Guía para el almacenamiento de verduras
Si tienes pensado almacenar verduras frescas, la primera regla es manipularlas con cuidado. No rompas la piel ni las magullees; cualquier herida abierta acelerará la descomposición y puede propagar enfermedades a otras verduras almacenadas. El almacenamiento de diferentes tipos de verduras requiere diferentes condiciones de almacenamiento. La temperatura y la humedad son los factores principales y hay tres combinaciones a tener en cuenta.
- Fresco y seco (50-60 °F/10-15 °C y una humedad relativa del 60 %)
- Frío y seco (32-40 °F/0-4 °C y una humedad relativa del 65 %)
- Frío y húmedo (32-40 °F// 0-4 °C y una humedad relativa del 95 %)

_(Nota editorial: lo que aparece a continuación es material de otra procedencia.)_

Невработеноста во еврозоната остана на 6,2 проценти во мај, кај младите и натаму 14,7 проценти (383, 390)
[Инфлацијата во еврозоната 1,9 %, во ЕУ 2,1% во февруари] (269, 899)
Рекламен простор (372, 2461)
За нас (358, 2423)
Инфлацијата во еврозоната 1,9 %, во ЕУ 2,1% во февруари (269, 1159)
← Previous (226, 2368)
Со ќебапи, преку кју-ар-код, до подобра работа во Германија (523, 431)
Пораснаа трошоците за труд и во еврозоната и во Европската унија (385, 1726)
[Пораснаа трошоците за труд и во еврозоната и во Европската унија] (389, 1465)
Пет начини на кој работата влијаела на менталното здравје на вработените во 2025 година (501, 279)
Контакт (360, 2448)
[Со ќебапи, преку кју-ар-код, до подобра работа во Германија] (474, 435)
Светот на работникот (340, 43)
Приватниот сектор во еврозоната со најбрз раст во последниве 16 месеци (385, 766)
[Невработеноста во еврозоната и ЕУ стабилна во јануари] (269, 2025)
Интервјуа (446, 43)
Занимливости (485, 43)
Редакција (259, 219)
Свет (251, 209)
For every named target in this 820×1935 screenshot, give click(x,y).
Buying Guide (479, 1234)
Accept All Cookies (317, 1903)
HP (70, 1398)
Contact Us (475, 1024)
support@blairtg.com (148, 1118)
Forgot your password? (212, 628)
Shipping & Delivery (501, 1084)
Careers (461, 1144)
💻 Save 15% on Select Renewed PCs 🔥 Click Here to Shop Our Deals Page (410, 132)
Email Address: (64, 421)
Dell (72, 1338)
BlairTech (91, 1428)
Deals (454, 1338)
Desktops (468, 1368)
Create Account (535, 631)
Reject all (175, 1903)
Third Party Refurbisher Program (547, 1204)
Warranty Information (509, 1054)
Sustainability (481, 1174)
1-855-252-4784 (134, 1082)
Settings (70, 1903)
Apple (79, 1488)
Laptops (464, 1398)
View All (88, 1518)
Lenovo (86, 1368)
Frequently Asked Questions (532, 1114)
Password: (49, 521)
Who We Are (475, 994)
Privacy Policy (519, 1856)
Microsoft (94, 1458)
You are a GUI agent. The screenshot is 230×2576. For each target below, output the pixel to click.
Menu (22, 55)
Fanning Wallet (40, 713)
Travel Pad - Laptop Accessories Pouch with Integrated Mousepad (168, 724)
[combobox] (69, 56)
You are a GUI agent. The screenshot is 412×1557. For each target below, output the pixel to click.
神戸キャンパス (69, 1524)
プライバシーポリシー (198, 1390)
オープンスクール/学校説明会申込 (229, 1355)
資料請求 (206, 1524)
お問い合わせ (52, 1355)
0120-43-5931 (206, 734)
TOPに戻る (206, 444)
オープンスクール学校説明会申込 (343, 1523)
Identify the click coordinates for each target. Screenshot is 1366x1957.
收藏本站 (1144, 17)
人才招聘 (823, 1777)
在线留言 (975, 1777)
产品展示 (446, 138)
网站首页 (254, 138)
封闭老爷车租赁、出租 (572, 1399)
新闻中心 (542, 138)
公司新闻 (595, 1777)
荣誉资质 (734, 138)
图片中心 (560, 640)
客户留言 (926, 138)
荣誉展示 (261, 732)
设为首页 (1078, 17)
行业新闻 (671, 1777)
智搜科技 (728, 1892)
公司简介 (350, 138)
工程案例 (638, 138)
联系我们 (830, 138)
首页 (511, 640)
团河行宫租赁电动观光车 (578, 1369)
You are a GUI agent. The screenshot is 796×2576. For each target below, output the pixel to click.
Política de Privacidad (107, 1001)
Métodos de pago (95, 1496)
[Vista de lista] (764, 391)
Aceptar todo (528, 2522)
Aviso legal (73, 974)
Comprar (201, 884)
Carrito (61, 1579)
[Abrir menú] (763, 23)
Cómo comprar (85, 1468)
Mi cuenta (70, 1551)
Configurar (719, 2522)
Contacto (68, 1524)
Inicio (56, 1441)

Las condiciones de frío de 0 °C (32 °F) son imposibles de alcanzar en el hogar. La vida útil de las verduras que requieren esta temperatura para un almacenamiento más prolongado se acortará un 25 % por cada aumento de 10 grados en la temperatura. Una bodega subterránea puede proporcionar condiciones frías y húmedas. Los sótanos pueden proporcionar un ambiente fresco y seco, aunque un sótano con calefacción acelerará la maduración. Los refrigeradores son fríos y secos, lo que funciona para el ajo y las cebollas, pero no para la mayoría de los demás productos para el almacenamiento a largo plazo. Deje algo de espacio entre los productos cuando almacene verduras frescas, independientemente de dónde se guarden. Proteja los productos de los roedores. Utilice aislantes como arena, paja, heno o virutas de madera para proteger las verduras y frutas. Mantenga los productos que producen altos niveles de gas etileno (como las manzanas), que aceleran la maduración, alejados de otros productos.
¿Cuánto tiempo se pueden almacenar las diferentes verduras?
A la hora de almacenar diferentes tipos de verduras, cada una tiene unos requisitos únicos de temperatura y humedad, así como su propia vida útil prevista. Los productos que requieren condiciones frías y secas suelen tener una vida útil bastante larga, como las cebollas (cuatro meses) y las calabazas (dos meses). Muchas verduras que deben almacenarse en condiciones frías y húmedas pueden conservarse durante periodos muy largos. Algunas de ellas son las verduras de raíz:
- Remolachas: cinco meses
- Zanahorias: ocho meses
- Colinabo: dos meses
- Chirivías durante cuatro meses
- Patatas durante seis meses
- Colinabo durante cuatro meses
- Nabos durante cuatro meses
- Calabaza de invierno durante dos a seis meses (dependiendo de la variedad)
Otros productos que requieren condiciones frías y húmedas son más delicados. Entre ellos se incluyen:
- Maíz durante cinco días
- Espinacas, lechuga, guisantes, judías verdes y melón durante aproximadamente una semana
- Espárragos y brócoli durante dos semanas
- Coliflor durante tres semanas
- Coles de Bruselas y rábanos durante un mes
Los pepinos, junto con los tomates, berenjenas, pimientos, calabacines y sandías deben almacenarse en una zona fresca de la cocina a 12 °C (55 °F) o en el frigorífico en bolsas de plástico perforadas. Los tomates son los que tienen una vida útil más corta y deben consumirse en un plazo de cinco días, mientras que la mayoría de los demás se conservan en buen estado durante aproximadamente una semana. *En Internet hay numerosas tablas sobre la duración y las condiciones de almacenamiento de los productos agrícolas.